Extrait =
'''

Barbara Cassin : « Le problème est la prétendue objectivité du chiffre »

—Propos recueillis par Julie Clarini—

derriere_les_grillesDepuis le lancement de l’Appel des appels, en 2008, dénonçant une « idéologie de l’“homme économique” », qui expose les professionnels et les usagers des services publics « aux lois “naturelles” du marché », plusieurs ouvrages collectifs ont approfondi la critique de l’évaluation tenue comme le creuset de toute réforme. Le plus récent, Derrière les grilles, qui rassemble des contributions sur l’obsession chiffrée dans la sécurité, le dépistage, le soin ou l’enseignement, est dirigé par la philosophe Barbara Cassin.

Lire le dossier « Big Data vous regarde! »

Si l’on récuse les chiffres et l’évaluation, comment faire tenir le monde droit ? N’avons-nous pas besoin de critères objectifs et partagés sur lesquels se mettre d’accord ?

D’abord, on peut partager des critères qui ne soient pas chiffrés. Ensuite, le problème est la prétendue objectivité du chiffre. En réalité, on prend les critères qui confortent le résultat que l’on cherche à obtenir, et on les change, d’ailleurs, comme on veut. A l’université de Middlesex, en Grande-Bretagne, d’après la contribution d’Eric Alliez et Peter Osborne dans l’ouvrage, le département de philosophie était l’un des mieux notés du pays. Et puis, il a été décidé de ne plus regarder ce qu’il rapportait à la philosophie, mais ce qu’il rapportait aux caisses de l’université. Il a été supprimé en 2010.

Je ne suis pas contre l’évaluation, mais contre un chiffrage généralisé qui arrange cette financiarisation. Ce qui me paraît important, c’est de savoir qui donne les critères, pourquoi, à quel moment. Le mouvement est toujours à plus d’évaluation appliquée à des choses toujours moins évaluables. Le dépistage des enfants – c’est la contribution passionnante de la neurologue Catherine Vidal – repose par exemple sur le « test Dominique interactif », chargé de détecter les « trou­bles du comportement ». Ce test est terrifiant parce qu’il n’a l’air de rien (une série de 90 questions), mais présuppose de manière effarante ce qu’est la norme ; il opère une confusion entre prévention et prédiction : on n’échappe plus à la personne qu’on est détectée être. C’est monstrueux et contraire aux savoirs scientifiques : ce qui compte, on le sait, c’est le rapport entre nature et culture. Il n’y a pas de prédictibilité dans cet ordre.

'''

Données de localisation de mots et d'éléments
'''

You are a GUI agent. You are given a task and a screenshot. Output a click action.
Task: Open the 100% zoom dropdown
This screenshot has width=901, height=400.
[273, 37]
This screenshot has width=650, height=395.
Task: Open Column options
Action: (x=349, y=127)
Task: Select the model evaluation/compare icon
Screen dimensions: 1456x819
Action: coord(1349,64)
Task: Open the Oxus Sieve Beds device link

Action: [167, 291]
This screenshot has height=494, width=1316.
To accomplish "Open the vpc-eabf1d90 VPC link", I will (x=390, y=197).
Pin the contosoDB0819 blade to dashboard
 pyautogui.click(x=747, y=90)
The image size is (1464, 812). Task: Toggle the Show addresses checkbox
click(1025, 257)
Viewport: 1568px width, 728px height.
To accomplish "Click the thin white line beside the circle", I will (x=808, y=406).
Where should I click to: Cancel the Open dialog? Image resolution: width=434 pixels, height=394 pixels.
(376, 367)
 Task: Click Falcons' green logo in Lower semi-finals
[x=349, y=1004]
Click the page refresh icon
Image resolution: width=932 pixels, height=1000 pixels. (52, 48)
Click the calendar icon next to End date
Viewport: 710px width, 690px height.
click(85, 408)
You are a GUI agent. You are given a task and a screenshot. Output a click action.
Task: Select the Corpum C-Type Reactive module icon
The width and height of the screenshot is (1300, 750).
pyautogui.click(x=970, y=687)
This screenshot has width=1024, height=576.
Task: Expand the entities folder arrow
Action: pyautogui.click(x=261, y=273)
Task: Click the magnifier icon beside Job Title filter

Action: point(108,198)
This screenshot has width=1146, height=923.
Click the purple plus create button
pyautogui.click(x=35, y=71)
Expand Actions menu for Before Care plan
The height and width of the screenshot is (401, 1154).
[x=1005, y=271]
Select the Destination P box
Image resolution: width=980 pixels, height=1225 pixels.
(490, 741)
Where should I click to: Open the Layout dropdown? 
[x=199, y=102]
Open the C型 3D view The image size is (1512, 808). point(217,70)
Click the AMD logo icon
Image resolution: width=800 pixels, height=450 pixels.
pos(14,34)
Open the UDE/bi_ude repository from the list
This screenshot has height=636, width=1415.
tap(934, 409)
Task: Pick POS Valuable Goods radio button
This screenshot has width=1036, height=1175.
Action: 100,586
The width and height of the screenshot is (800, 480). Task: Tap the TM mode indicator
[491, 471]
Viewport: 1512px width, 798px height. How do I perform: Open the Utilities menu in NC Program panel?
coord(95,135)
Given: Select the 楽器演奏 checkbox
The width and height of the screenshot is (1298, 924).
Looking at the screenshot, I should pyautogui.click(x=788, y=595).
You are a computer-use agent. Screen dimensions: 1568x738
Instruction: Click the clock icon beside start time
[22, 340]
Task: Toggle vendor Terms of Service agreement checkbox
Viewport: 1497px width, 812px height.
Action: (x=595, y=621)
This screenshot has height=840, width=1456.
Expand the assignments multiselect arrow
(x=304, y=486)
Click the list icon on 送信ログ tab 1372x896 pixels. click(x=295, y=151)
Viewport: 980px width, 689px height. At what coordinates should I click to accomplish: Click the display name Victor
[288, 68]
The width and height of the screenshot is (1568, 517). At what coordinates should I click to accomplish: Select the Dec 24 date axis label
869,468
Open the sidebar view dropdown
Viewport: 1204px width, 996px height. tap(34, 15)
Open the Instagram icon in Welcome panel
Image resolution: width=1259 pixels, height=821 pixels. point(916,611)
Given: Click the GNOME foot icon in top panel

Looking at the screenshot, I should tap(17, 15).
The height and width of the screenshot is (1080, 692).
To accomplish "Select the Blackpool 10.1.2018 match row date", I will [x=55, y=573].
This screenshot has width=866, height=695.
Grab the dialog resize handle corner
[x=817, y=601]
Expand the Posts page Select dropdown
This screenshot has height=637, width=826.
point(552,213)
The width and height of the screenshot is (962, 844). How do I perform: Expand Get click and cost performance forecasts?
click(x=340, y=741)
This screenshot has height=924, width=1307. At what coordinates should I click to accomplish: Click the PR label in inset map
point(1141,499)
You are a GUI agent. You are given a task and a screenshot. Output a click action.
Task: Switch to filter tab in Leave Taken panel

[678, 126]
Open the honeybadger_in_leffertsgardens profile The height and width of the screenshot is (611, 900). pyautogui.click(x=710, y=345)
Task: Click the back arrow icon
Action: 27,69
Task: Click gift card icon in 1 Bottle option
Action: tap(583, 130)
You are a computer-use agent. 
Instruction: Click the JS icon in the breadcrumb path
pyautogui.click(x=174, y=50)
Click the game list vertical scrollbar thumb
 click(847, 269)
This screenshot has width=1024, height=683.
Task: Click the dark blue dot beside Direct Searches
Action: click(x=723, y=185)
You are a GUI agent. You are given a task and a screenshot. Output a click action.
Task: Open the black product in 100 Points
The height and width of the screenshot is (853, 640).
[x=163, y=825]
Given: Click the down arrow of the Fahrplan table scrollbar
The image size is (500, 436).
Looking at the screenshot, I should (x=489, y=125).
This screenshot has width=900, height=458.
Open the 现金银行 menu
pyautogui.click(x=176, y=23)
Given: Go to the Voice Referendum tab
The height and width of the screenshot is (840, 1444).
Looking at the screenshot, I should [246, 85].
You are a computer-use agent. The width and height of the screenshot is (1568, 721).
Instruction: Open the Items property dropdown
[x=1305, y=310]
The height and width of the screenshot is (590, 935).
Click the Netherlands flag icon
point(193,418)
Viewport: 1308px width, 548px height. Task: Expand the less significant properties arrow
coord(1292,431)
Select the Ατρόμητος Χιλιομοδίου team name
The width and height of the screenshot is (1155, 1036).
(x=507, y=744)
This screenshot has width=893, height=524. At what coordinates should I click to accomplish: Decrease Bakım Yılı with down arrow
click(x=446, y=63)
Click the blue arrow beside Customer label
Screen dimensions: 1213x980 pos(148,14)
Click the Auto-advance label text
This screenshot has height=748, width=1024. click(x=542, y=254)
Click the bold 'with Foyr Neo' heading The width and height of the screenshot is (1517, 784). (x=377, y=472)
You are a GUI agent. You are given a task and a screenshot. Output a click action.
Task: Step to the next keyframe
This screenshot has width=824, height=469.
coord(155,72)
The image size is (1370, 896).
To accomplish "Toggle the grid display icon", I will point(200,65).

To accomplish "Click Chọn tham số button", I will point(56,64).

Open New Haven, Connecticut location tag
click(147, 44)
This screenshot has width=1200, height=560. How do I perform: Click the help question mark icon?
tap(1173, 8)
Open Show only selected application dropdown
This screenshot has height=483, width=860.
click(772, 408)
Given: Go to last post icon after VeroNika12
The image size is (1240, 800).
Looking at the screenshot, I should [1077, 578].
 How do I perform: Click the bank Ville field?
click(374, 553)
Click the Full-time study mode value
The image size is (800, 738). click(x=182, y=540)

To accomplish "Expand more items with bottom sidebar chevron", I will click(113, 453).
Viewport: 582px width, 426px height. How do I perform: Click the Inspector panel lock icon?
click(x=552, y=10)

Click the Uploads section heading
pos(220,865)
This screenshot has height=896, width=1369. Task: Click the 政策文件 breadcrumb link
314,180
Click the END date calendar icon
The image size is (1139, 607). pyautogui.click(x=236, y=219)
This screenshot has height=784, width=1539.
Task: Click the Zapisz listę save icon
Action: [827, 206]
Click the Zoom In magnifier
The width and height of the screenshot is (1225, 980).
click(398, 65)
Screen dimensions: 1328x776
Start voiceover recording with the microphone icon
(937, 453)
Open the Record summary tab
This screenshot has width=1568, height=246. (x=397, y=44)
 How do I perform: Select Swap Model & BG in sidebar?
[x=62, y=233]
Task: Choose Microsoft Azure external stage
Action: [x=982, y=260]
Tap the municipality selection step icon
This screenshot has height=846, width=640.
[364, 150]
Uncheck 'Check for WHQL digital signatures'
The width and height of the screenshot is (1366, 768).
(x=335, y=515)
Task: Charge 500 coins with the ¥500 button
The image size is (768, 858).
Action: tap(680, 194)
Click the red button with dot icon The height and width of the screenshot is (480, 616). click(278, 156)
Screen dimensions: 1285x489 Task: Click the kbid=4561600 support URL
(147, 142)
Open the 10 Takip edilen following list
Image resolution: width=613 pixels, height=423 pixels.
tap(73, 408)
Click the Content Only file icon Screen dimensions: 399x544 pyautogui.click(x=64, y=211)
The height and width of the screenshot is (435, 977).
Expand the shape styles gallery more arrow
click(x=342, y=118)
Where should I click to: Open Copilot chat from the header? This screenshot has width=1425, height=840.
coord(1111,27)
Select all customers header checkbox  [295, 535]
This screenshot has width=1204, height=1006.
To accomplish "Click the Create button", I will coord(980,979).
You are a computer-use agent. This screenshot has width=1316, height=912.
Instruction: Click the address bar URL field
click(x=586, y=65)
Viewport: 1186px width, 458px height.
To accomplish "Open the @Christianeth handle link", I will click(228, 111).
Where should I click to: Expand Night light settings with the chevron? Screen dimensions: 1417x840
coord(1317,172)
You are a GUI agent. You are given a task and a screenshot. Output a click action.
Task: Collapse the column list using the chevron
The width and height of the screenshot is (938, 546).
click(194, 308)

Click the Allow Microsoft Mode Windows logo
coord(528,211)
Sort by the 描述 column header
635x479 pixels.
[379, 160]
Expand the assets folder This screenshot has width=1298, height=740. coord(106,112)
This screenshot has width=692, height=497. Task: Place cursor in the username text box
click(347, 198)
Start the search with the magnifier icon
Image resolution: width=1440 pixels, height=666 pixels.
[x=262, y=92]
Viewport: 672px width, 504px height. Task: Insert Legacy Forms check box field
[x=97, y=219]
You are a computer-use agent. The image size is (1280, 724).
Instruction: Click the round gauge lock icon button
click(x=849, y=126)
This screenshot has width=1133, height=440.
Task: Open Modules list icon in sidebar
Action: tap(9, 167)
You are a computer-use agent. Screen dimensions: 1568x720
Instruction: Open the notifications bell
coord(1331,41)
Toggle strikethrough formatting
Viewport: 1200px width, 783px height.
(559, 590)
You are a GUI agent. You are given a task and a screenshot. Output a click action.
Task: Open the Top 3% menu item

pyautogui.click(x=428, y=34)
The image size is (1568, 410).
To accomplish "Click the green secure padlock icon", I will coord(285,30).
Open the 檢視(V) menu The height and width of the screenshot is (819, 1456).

'''

Tâches à réaliser =
(1) Restituez fidèlement le passage de l'extrait allant de "Si l’on récuse" à "se mettre d’accord ?".
(2) D'après l'extrait, de combien de questions se compose le « test Dominique interactif » ?
Ces lignes n'ont aucun lien avec l'extrait.

Réponses par tâche =
(1)
Si l’on récuse les chiffres et l’évaluation, comment faire tenir le monde droit ? N’avons-nous pas besoin de critères objectifs et partagés sur lesquels se mettre d’accord ?

(2) Il se compose d'une série de 90 questions.